Livros na mesa, aula ligada no computador ou na TV e interação com os colegas restrita aos aplicativos virtuais. Estudante do terceiro ano do ensino médio de uma escola pública no bairro Betânia, região Oeste de Belo Horizonte, Rubia Luiza Gonçalves viu a rotina mudar drasticamente por conta do coronavírus. Sem previsão de voltar para as salas de aula, ela vive diariamente os tempos de incerteza trazidos pela pandemia.
A situação piora diante da falta de definição para a realização do Enem neste ano – ela quer cursar Medicina ou Física em 2021. “Sem dúvida, a pandemia gera um medo sobre o futuro. É uma mudança repentina e uma desordem da vida pessoal, que precisa ser reorganizada, que causa insegurança e ansiedade”, conta. E as angústias vividas pela Rubia já se tornaram uma realidade de muitos outros jovens. É o que aponta uma pesquisa do Núcleo Brasileiro de Estágios (Nube), realizada com pessoas de 15 a 29 anos.

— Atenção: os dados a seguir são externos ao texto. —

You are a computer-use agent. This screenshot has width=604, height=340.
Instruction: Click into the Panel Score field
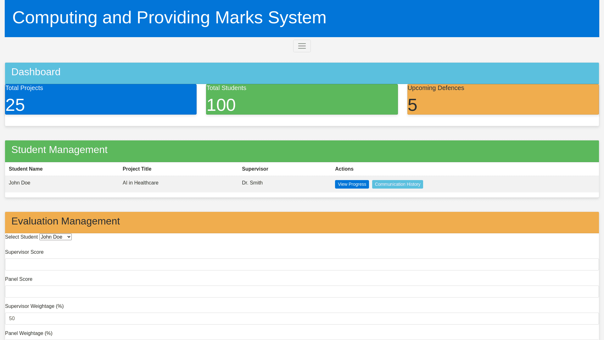pos(302,292)
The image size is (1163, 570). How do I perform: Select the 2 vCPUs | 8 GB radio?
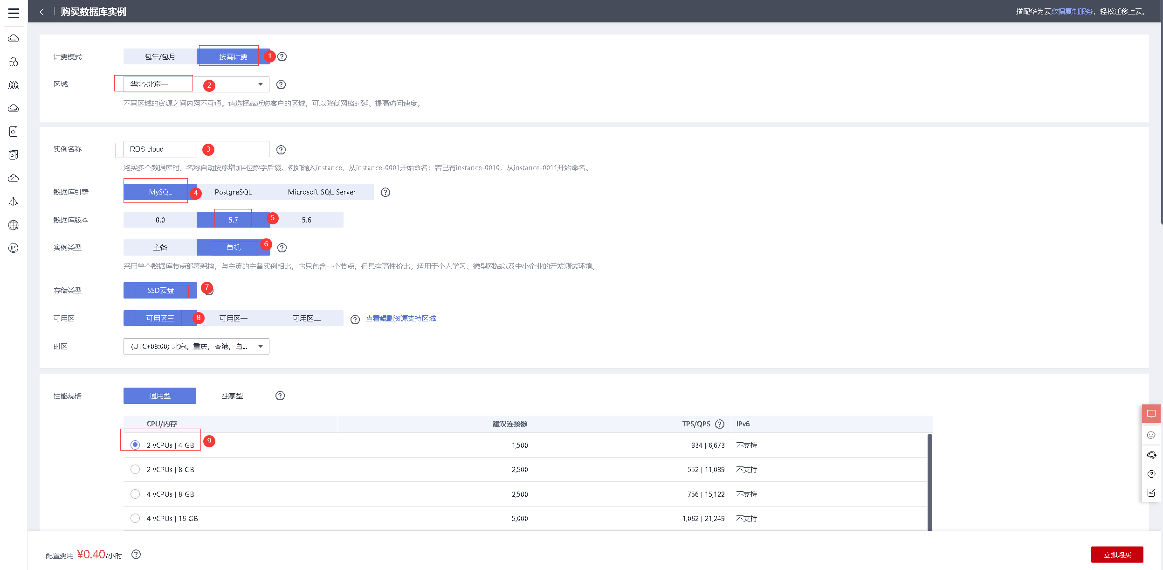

Questionados se a crise provocada pelo coronavírus afetou a saúde mental e o bem-estar, quase 32% dos entrevistados foram enfáticos e afirmaram que a chegada da doença trouxe mais ansiedade e insegurança. Outros 26% responderam que o panorama atual abalou “um pouco” o psicológico, com o humor sendo afetado “constantemente”.
Sofrimento maior
Além das incertezas provocadas pela paralisação das escolas, a preocupação com a perda de renda, seja por demissões ou falta de trabalho para quem está no mercado informal, é uma das responsáveis pelo problema, conforme a pesquisa. A estudante Rubia Gonçalves cita ainda as dificuldades para se adaptar às aulas virtuais, inclusive dos próprios professores, como outro fato que contribui com o aumento da ansiedade. “É muito difícil estudar e manter tudo em dia assim. Vejo bastante, principalmente nas conversas online, que as pessoas não aguentam mais”, acrescenta.
Para a psicóloga Adriana Cruvinel, as restrições vividas nos últimos três meses podem provocar um sofrimento ainda maior entre os jovens, na comparação com outras faixas etárias. “A maior ansiedade não é única desse público, mas ela se acentua na adolescência e juventude. Essa é uma fase da vida em que as pessoas saem mais, encontram os amigos, diferente dos mais velhos. Fazer esses programas fora de casa tem um papel muito importante, inclusive na construção da identidade social, e precisaram ser interrompidos por conta do isolamento social”, explica.
A especialista cita os efeitos causados na saúde mental, como a maior irritabilidade, mudanças de humor e até agressividade. “Um exemplo é de quem teve alguma restrição de renda. Isso causa um impacto enorme, com uma preocupação sobre como a pessoa vai manter seus compromissos financeiros. E até quem já voltou a trabalhar, como os funcionários do comércio, sente que não há a mesma procura de antes da pandemia e isso também causa um sofrimento”, afirma.
Porém, Adriana Cruvinel afirma que é possível amenizar os problemas psicológicos agravados por conta do coronavírus. Segundo a profissional, a tecnologia pode ser uma grande aliada nesses momentos. “O que tem sido uma grande ferramenta hoje em dia é a internet, que proporciona os encontros virtuais e a experimentação de novas coisas. Sugiro para quem enfrenta a ansiedade buscar algo diferente, como fazer um curso online, se aprimorar profissionalmente”, finaliza.
Jovens mais depressivos
O levantamento do Nupe revelou também que 12,1% dos jovens entrevistados declararam que estão mais depressivos e desanimados por conta da pandemia. Diante desse resultado, a recrutadora da entidade, Marianne Lisboa, lembra sobre a importância de cada um respeitar os próprios limites. “Esse estado de alerta constante nos modifica até mesmo fisiologicamente, aumentando por exemplo as substâncias responsáveis por nos manter atentos. No entanto, não podemos ser guiados exclusivamente por esses sentimentos”, diz.
Apesar do pessimismo mostrado pela pesquisa, há outros dados que trazem um panorama diferente: para 18,29% dos jovens, a pandemia aumentou o tempo para se decicar às atividades físicas e outros 11,83% viram uma redução do ritmo exigido pela rotina diária. “O fato de poder acordar um pouco mais tarde e não se preocupar se vai conseguir chegar no horário planejado tira um peso de nossas costas, mas também impõe uma transformação dos espaços e das relações de trabalho”, explica a recrutadora.
O estudo foi realizado entre os dias 25 de maio e 5 de junho, com 13.902 participantes de todo o país.